Five histidine requiring strains of Salmonella typhimurium (TA1535, TA1537, TA98, TA100 and TA102) were exposed to the test material at concentrations ranging from 3 to 5000 µg/plate in the presence and absence of the metabolic activation (S9-mix). Two separate experiments were performed the first using the preincubation method and the second using the direct plate method.

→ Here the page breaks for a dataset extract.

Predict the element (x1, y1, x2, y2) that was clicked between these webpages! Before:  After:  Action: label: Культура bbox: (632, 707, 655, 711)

In the preincubation assay, at first the test material was tested in a dose range finding study up to concentrations of 5000 µg/plate in the strains TA98 and TA100. Precipitate was observed on the plates at dose levels of 3330 and 5000 µg/plate. In tester strain TA98, slight toxicity was observed at dose levels of 333 µg/plate and upwards in the absence of S9-mix only. In tester strain TA100, slight toxicity was observed at dose levels of 10 µg/plate and upwards in the absence of S9-mix and at 333 µg/plate and upwards in the presence of S9-mix.

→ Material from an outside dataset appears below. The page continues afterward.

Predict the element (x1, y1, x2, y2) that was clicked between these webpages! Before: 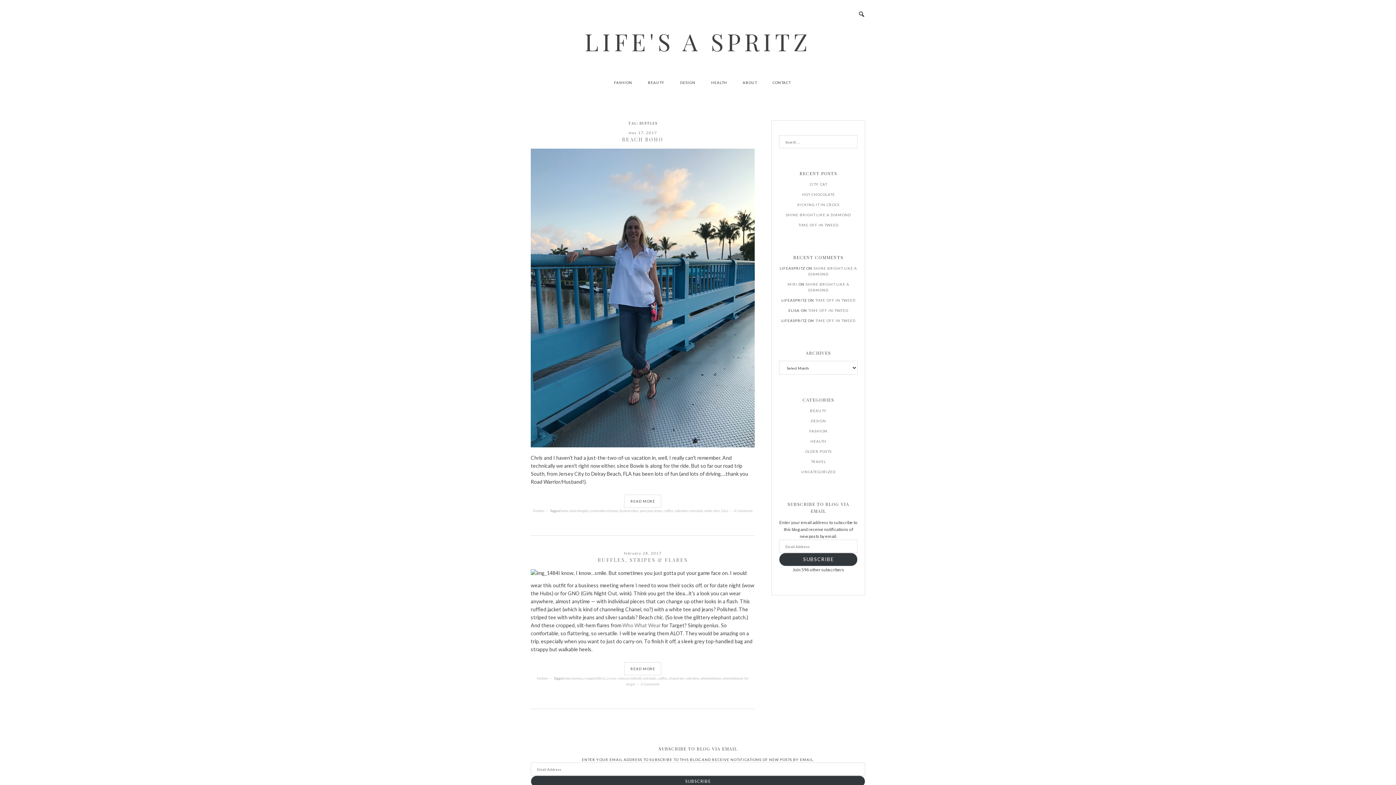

Secondly, the test material was tested up to concentrations of 3330 µg/plate in the strains TA1535, TA1537 and TA102. The test material precipitated on the plates at this dose level. Toxicity was observed in all three tester strains in the absence and presence of S9-mix, except in strain TA102 (with S9-mix).

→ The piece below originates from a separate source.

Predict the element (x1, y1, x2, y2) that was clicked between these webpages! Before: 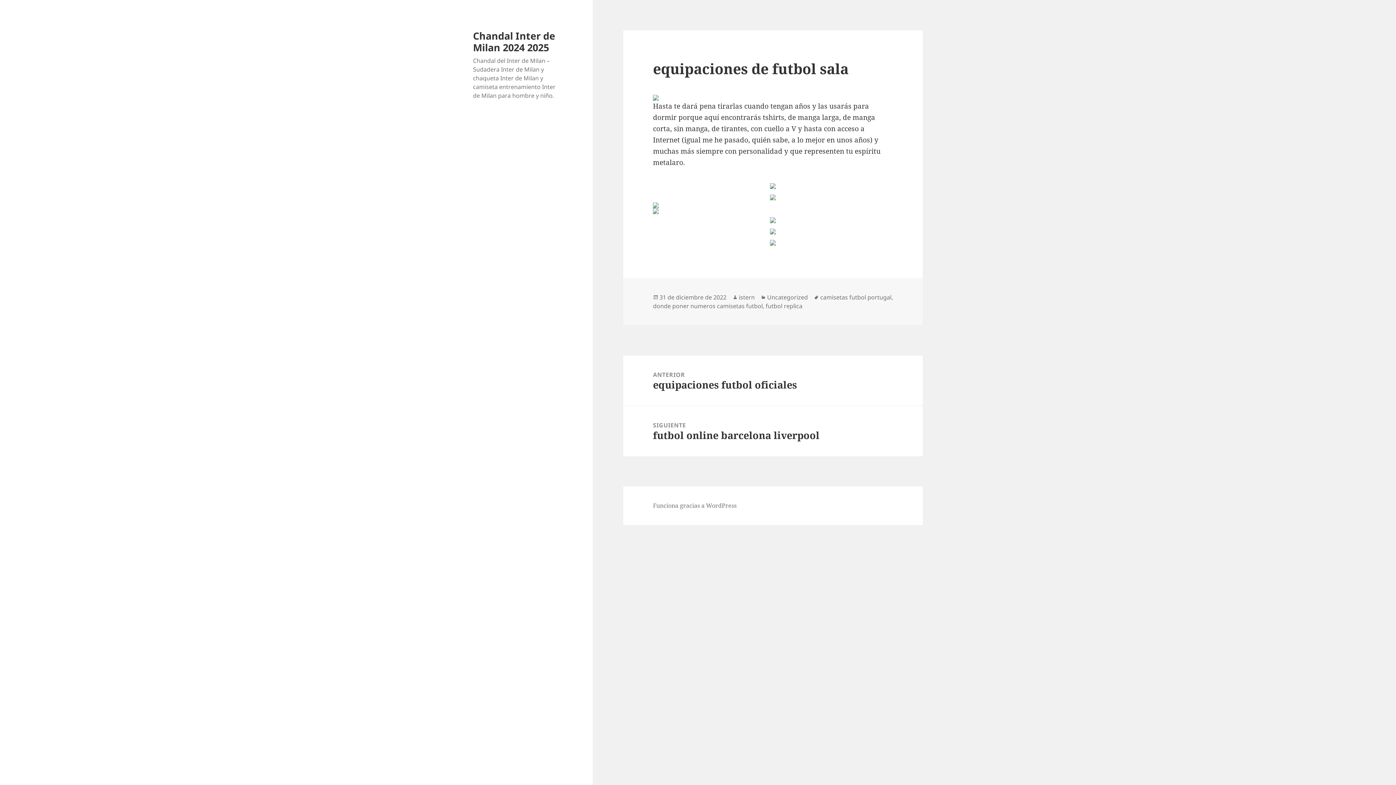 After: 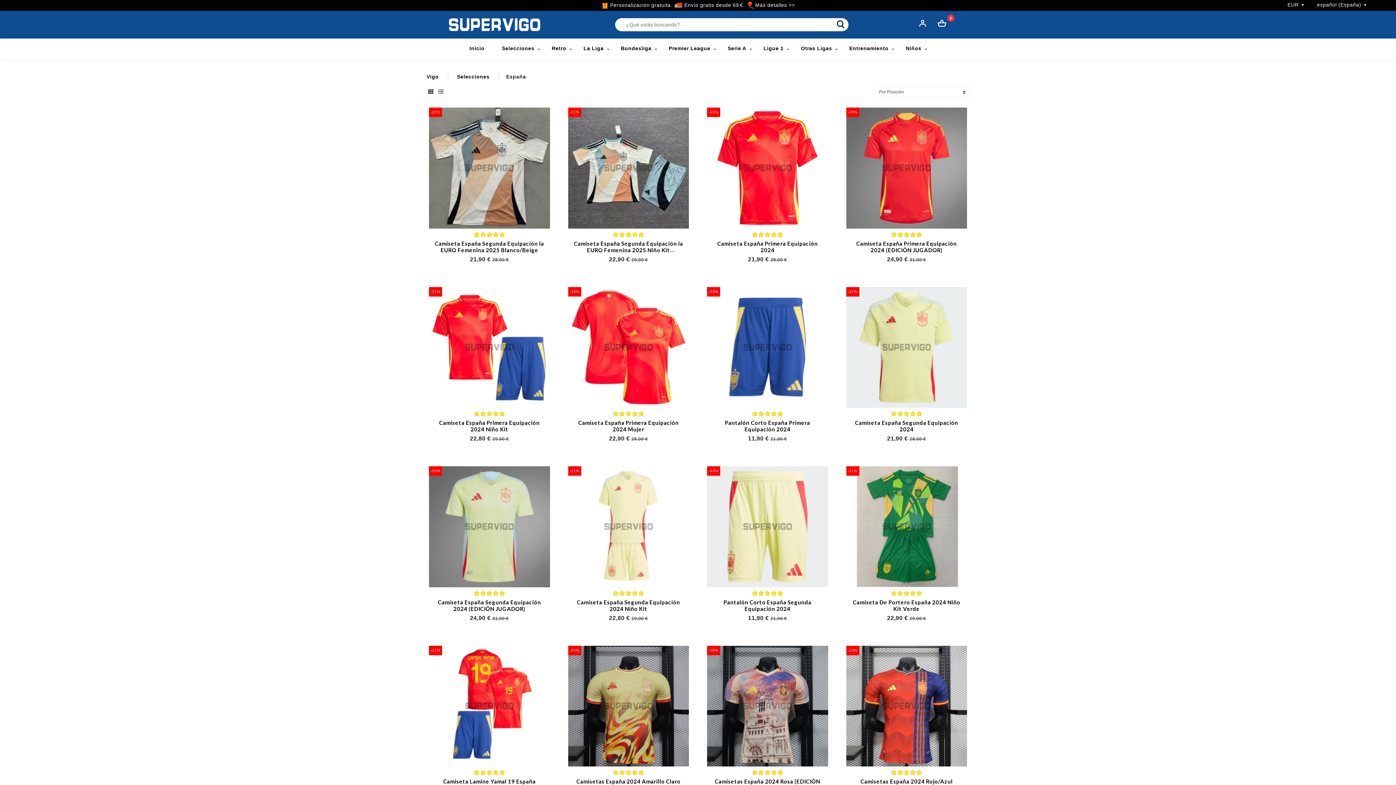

In the direct plate assay, at first the test material was tested in a dose range finding study up to concentrations of 5000 µg/plate in the strains TA98 and TA100. The test material precipitated on the plates at dose levels of 1000 µg/plate and upwards. The bacterial background lawn was not reduced at any of the concentrations tested and no biologically relevant decrease in the number of revertants was observed.
After that, the test material was tested up to concentrations of 1000 µg/plate in the strains TA1535, TA1537 and TA102. The test material precipitated on the plates at this dose level. The bacterial background lawn was not reduced at any of the concentrations tested and no decrease in the number of revertants was observed.
The test material did not induce a dose-related increase in the number of revertant colonies in each of the five tester strains (TA1535, TA1537, TA98, TA100 and TA102) both in the absence and presence of S9-metabolic activation. These results were confirmed in a separate experiment.
Under the conditions of the test it is concluded that the test material is not mutagenic in the Salmonella typhimurium reverse mutation assay.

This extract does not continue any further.